Commodities Risks

Dec 14, 2013   //   by Profitly   //   Market, Risks  //  Comments Off on Commodities Risks

A lot of people like to diversify their investments by finding alternative ways of trading. The large world of commodities is one way to do that. Particularly after the 2008 financial crisis, people wanted to put their hard earned cash to work in places other than equities. Corn, coffee, gold, orange juice, oil, and even cattle are different types of commodities that are traded on exchanges. This is a stark change from when commodities used to only be used for hedging, where for example farmers could ensure a certain price for their crops.

Some of these have turned out to be great investments since 2008; gold is up from $850 in January 2008 to about $1200 now. But actively trading commodities is an extremely tricky business and a lot of people don’t really understand what they are getting into.

In case you weren’t aware, most people who trade commodities lose money. A majority of the estimates are in the range of 80 to 95 percent who have lost or who are losing trading commodities. Pretty bleak statistics if you ask me. Yet, people continue to trade commodities every day and more and more people give it a try as well. Fortunately, there are several commonalities in terms of the mistakes that people make while trading commodities, meaning that if you read this and learn from it, you have far better odds of making money.
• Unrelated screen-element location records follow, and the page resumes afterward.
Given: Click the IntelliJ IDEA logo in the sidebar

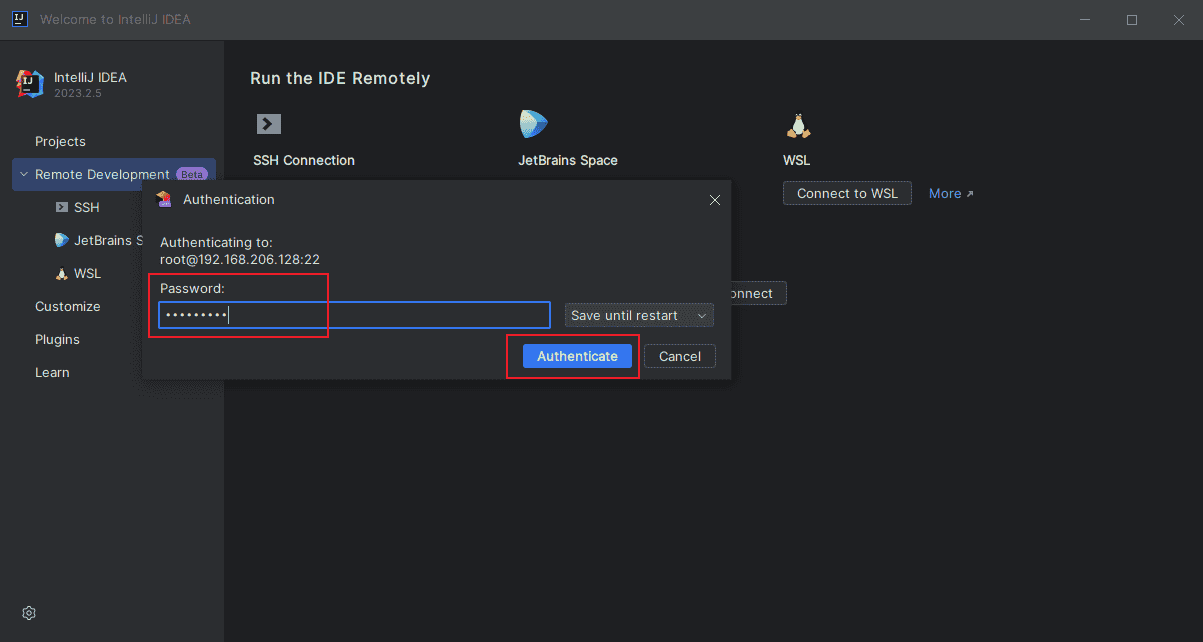Looking at the screenshot, I should click(x=29, y=83).
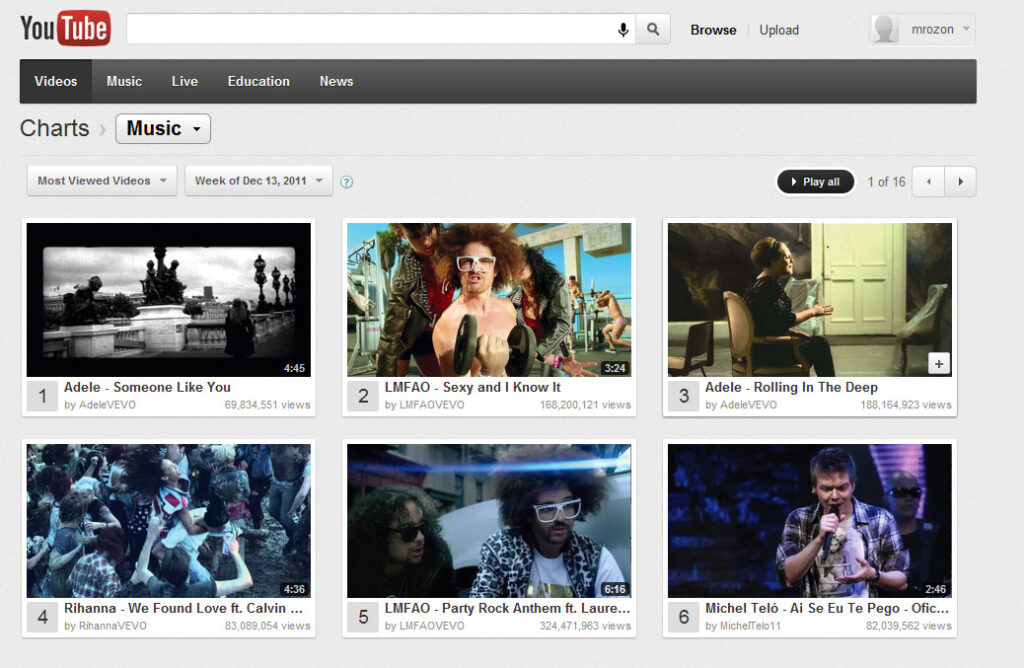Switch to the Education tab
The image size is (1024, 668).
pyautogui.click(x=258, y=82)
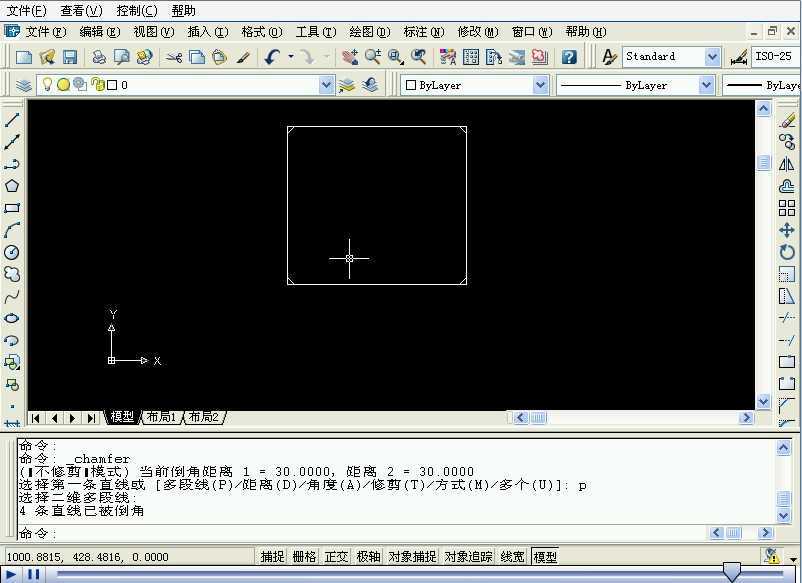Click the Save icon in toolbar
This screenshot has height=583, width=802.
(x=70, y=57)
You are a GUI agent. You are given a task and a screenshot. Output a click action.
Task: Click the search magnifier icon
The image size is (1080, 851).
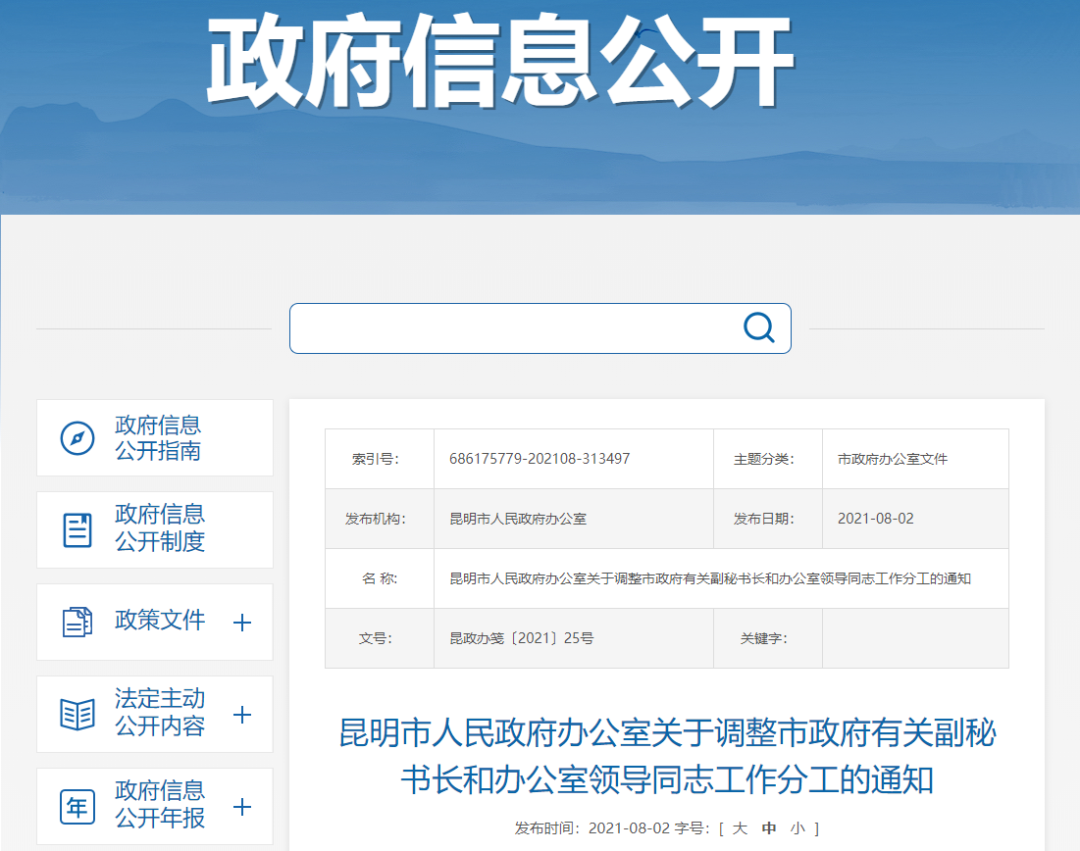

According to about.com, here are some of the most common trading mistakes:

First is lack of education. Just like I said above, a lot of people don’t know what they are getting into when they start trading commodities. This is just like people that try to trade penny stocks without learning from Tim or the other gurus. Sure, even without education you will get lucky and have a good trade or two, but the odds are not in your favor. Far too many new traders neglect to educate themselves on how to trade commodities before diving in head first. Commodities is a zero sum game, meaning for every person that makes $100, another person lost $100.

Second we have the leverage problem. This is probably the number one issue when it comes to trading commodities. There is huge leverage when trading commodity futures, so a couple bad trades can wipeout the over leveraged trader. Do not trade a contract that is too large for your account size. For instance, do not trade three futures contracts that average a $2,000 move a day when you have a $10,000 account.

Third we have money management. This is another biggie and relates to the tip we previously discussed regarding leverage. You should not risk more than a small percentage on any given trade. There are statistics showing that most professional money managers risk less than 2 percent on any one trade. This becomes more difficult when trading commodities and other futures contracts.

Finally, remember to have a plan. How many times have Tim and I written about having a PLAN before making a trade?! Traders get so lazy and impatient when it comes to this. You have to have a plan.

So now that you have that advice, let move in to the elevated risks of trading commodities. You can’t help but think about risk when you think about trading commodities.

The key reason why commodities are considered risky is that commodities are traded in futures contracts and they are highly leveraged (addressed in the four tips above). A commodities trader normally only has to put up 5 to 20 percent of the contract in futures margin value to control the commodity investment. When you buy one contract of crude oil, you aren’t just buying one barrel, unlike when you buy a stock, you can buy one stock. You are actually buying 1,000 barrels of crude oil when you purchase one contract. That means in crude oil is trading at $90 a barrel, you are buying $90,000 worth of oil, not $90. However, a trader doesn’t need to put up the full $90,000. They would be required to put up a much smaller percentage, around $6,000 in this case. This also means that if oil moves from $90 a barrel to $89, the value of your position would change by $1,000. That’s leverage since you don’t have to put up the full amount. How do you feel about entering a commodity trade with $5,100 in margin and realize that position can move for or against you by about 40 percent every day?

The fact that uneducated traders do this without even realizing what they are getting themselves into is very, very scary. This kind of leverage in the hands of an undisciplined trader is the reason so many new commodity traders lose money. It is commonly discussed in the futures industry that anywhere from 80 to 95 percent of traders lose money in commodities, slightly more than the average number of people that lose money trading stocks. Those educated in trading commodities, such as commodity trading advisors (CTA’s) have a much better track record with managed futures. The popular Barclay CTA Index has CTA’s making an average compound annual return of 11.56% from 1980 to 2009. There were only 3 losing years and the worst was -1.19%.